Asked whether the dengue threat in Colombo has been countered to some extent following the ongoing cleaning-up operations, Dr. Kariyawasam said the checks on sanitation are continuing and more has to be done.
"The control and prevention of dengue is the responsibility of everybody. Its a social issue and a social responsibility," Dr. Abeysinghe pointed out.
Children of fifty schools were educated on the deadly dengue menace under the Suwa Shakthi programme which was launched from Kelaniya to Negombo, says Reckitt Benckisers consultant Roshani Fernando who spearheads the exercise.
Dr. Abeysinghe said it is wrong to blame government hospitals for dengue deaths because people who settle for the comforts of private hospitals ultimately get themselves admitted to state medical institutions when the condition worsens. Some of them die there. Thats how all dengue patients die in government hospitals and perhaps none in the private ones, he added.
In addition to dengue prevention, Suwa Shakthi also targets infection control which has already covered 30 schools. The second phase of the dengue control programme will begin next week with a target of 80 schools from Kalutara to Galle, Mrs. Fernando said.

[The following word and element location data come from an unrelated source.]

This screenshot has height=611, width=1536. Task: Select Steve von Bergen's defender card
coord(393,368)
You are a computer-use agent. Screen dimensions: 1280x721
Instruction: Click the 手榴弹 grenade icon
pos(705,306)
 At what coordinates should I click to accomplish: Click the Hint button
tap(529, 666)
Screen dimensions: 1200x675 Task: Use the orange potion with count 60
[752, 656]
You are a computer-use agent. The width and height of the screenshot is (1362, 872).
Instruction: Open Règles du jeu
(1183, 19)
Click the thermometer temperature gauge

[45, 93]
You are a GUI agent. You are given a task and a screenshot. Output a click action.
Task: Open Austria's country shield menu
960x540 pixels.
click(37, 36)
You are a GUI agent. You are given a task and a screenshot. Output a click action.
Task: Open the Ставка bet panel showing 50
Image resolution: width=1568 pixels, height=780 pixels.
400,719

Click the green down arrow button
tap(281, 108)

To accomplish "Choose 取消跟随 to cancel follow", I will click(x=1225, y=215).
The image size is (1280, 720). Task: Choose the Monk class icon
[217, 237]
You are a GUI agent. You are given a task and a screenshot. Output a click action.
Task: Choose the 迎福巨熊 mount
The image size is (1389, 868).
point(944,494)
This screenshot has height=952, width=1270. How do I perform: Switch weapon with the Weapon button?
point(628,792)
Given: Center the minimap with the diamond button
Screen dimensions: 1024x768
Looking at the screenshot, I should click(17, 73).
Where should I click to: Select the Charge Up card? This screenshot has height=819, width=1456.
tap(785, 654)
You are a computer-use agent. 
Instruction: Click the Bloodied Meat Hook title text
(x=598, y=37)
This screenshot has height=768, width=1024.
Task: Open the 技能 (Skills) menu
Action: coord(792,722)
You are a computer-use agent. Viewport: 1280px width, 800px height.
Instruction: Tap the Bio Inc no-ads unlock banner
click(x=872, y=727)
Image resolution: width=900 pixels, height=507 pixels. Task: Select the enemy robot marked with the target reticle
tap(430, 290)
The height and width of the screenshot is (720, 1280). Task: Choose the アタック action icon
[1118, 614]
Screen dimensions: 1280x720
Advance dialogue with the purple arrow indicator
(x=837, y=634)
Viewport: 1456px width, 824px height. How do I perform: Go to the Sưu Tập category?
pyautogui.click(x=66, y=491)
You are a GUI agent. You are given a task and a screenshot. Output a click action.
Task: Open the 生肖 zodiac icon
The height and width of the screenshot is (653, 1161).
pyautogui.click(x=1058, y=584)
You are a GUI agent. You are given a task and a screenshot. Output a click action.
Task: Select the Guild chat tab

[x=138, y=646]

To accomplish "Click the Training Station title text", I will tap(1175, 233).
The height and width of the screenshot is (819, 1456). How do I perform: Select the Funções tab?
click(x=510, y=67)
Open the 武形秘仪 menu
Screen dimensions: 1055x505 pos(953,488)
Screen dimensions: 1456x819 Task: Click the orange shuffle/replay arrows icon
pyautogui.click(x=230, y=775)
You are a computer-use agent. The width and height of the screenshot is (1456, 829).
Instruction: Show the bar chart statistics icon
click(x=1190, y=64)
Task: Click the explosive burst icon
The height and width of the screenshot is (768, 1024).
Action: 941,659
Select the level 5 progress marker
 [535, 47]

Dr. Abeysinghe said its possible for a person to be affected by the dengue more than once because there are four different types of viruses. A vaccine for the prevention of dengue now being developed by the WHO will take another five years.
He said a lot of people are ready to highlight dengue but do nothing to prevent it. A system to fine offenders is good but who will fine the municipalities and other government institutions breeding dengue mosquitoes, he queried.